For decades, scientists have tracked how phosphorus cycles through the planet's shallowest layers - to about 100 kilometres - before returning to the surface via volcanoes. Yet a mystery has always remained: why haven't billions of years of plate tectonics permanently locked phosphorus away in the deepest recesses of the Earth's mantle?
New research shows that under normal conditions, the descending slabs of oceanic plates that drive plate tectonics are simply too hot to allow the deep Earth to swallow phosphorus, keeping it near the surface and allowing life to thrive. The study was led by former University of Alberta PhD student Qiwei Zhang, now a post-doctoral fellow at the Carnegie Institution for Science, alongside researchers Dr. Graham Pearson and Dr. Thomas Stachel of the Faculty of Science.

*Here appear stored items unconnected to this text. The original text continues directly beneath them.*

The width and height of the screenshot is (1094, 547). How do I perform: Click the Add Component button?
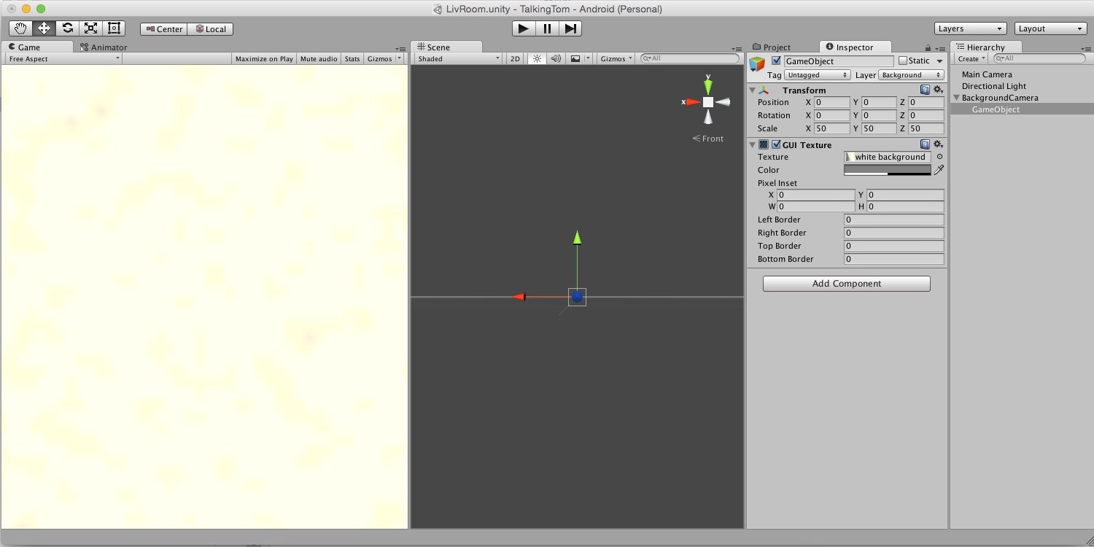pyautogui.click(x=846, y=284)
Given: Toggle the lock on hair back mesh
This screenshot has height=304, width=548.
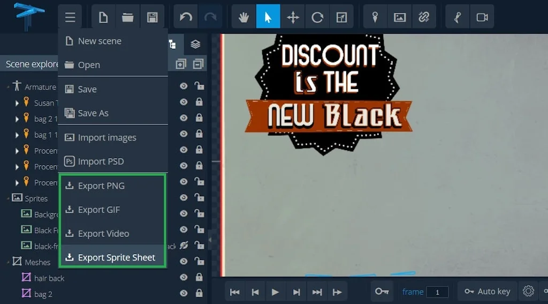Looking at the screenshot, I should (199, 278).
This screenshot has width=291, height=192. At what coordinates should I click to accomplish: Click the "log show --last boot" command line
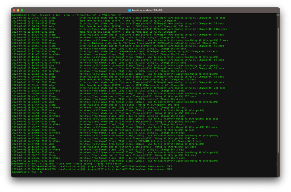point(82,164)
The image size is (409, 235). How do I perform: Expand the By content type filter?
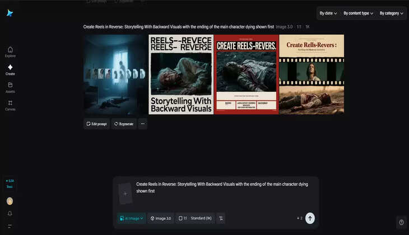tap(358, 13)
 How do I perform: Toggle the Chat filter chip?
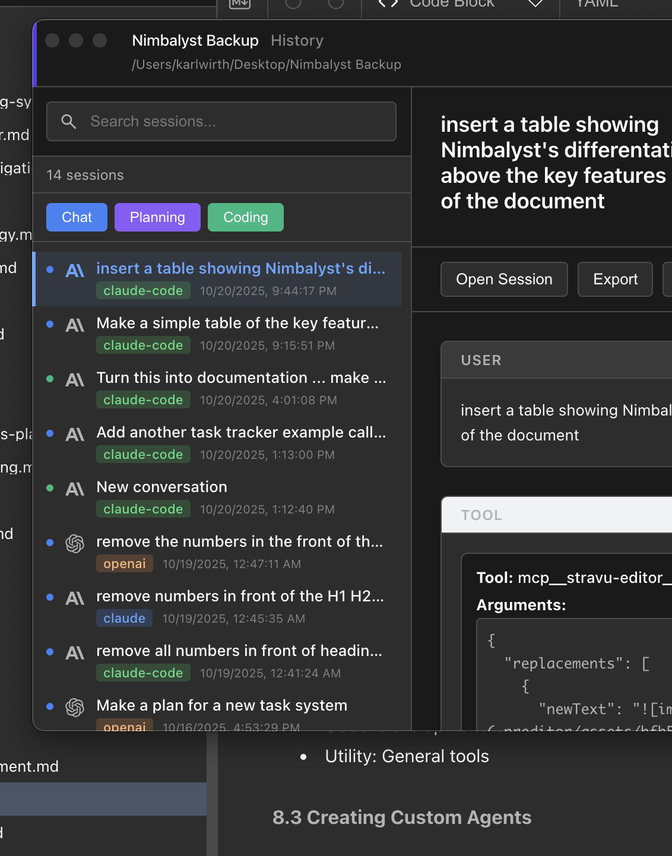click(77, 217)
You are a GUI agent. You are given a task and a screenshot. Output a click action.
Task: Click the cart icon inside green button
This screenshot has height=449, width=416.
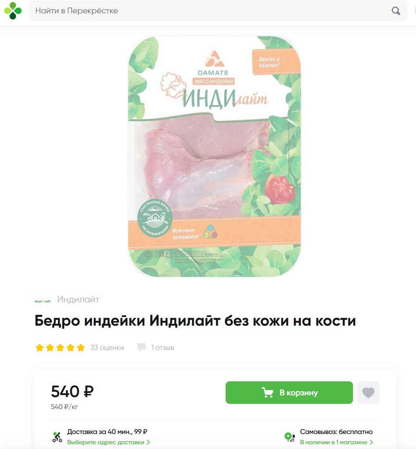(x=268, y=392)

"If 90 per cent of phosphorus did get subducted back into the lower mantle, we would have a real phosphorus crisis," explains Pearson.

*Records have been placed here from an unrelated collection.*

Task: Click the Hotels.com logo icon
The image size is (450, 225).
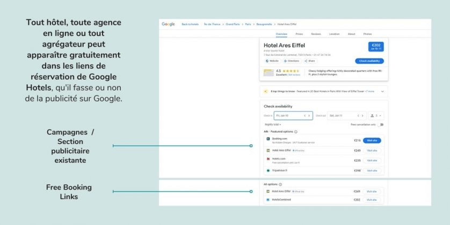Action: pyautogui.click(x=267, y=160)
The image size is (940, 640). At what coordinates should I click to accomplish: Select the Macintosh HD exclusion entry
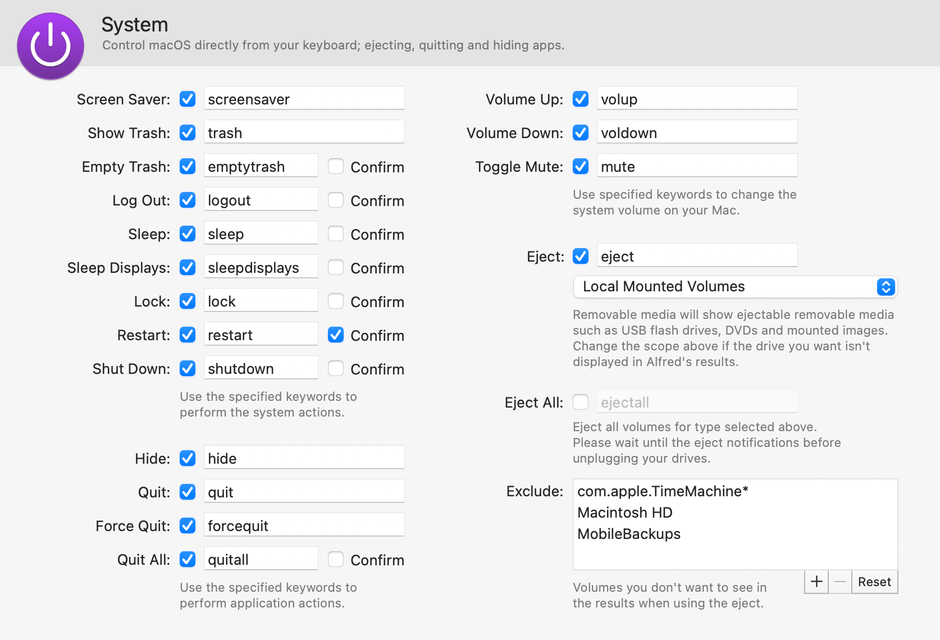625,512
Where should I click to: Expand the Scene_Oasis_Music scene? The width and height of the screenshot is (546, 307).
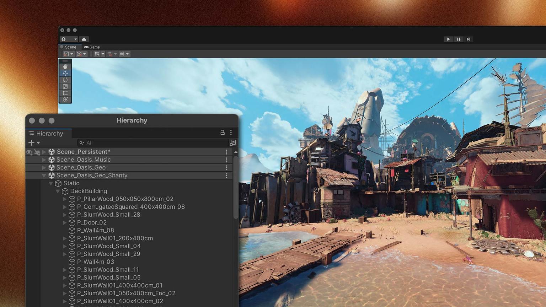pyautogui.click(x=44, y=160)
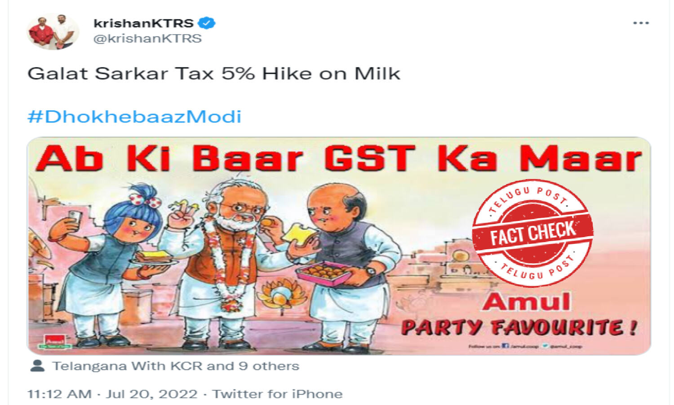Open the tweet's three-dot more options menu

(x=641, y=23)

"Instead, all of that phosphorus gets torched back off the sinking oceanic plates and stays in the shallow Earth."
Because the deepest human borehole only reaches 13 kilometres, scientists rely on "super-deep" diamonds - which form at staggering depths between 410 and 700 kilometres - to act as deep-mantle probes and time capsules. Partnering with the mining company De Beers, Zhang analyzed two such diamonds, a 450 million-year-old diamond recovered from Brazil and a diamond from Canada's Northwest Territories that is thought to be 1.7 billion years old.
Initially mistaking the inclusions inside the gems for more common minerals known as olivine or enstatite, Zhang used Raman spectroscopy to identify their true crystal structures.
"What I found was a spectrum the software could not match to anything in its database," he says.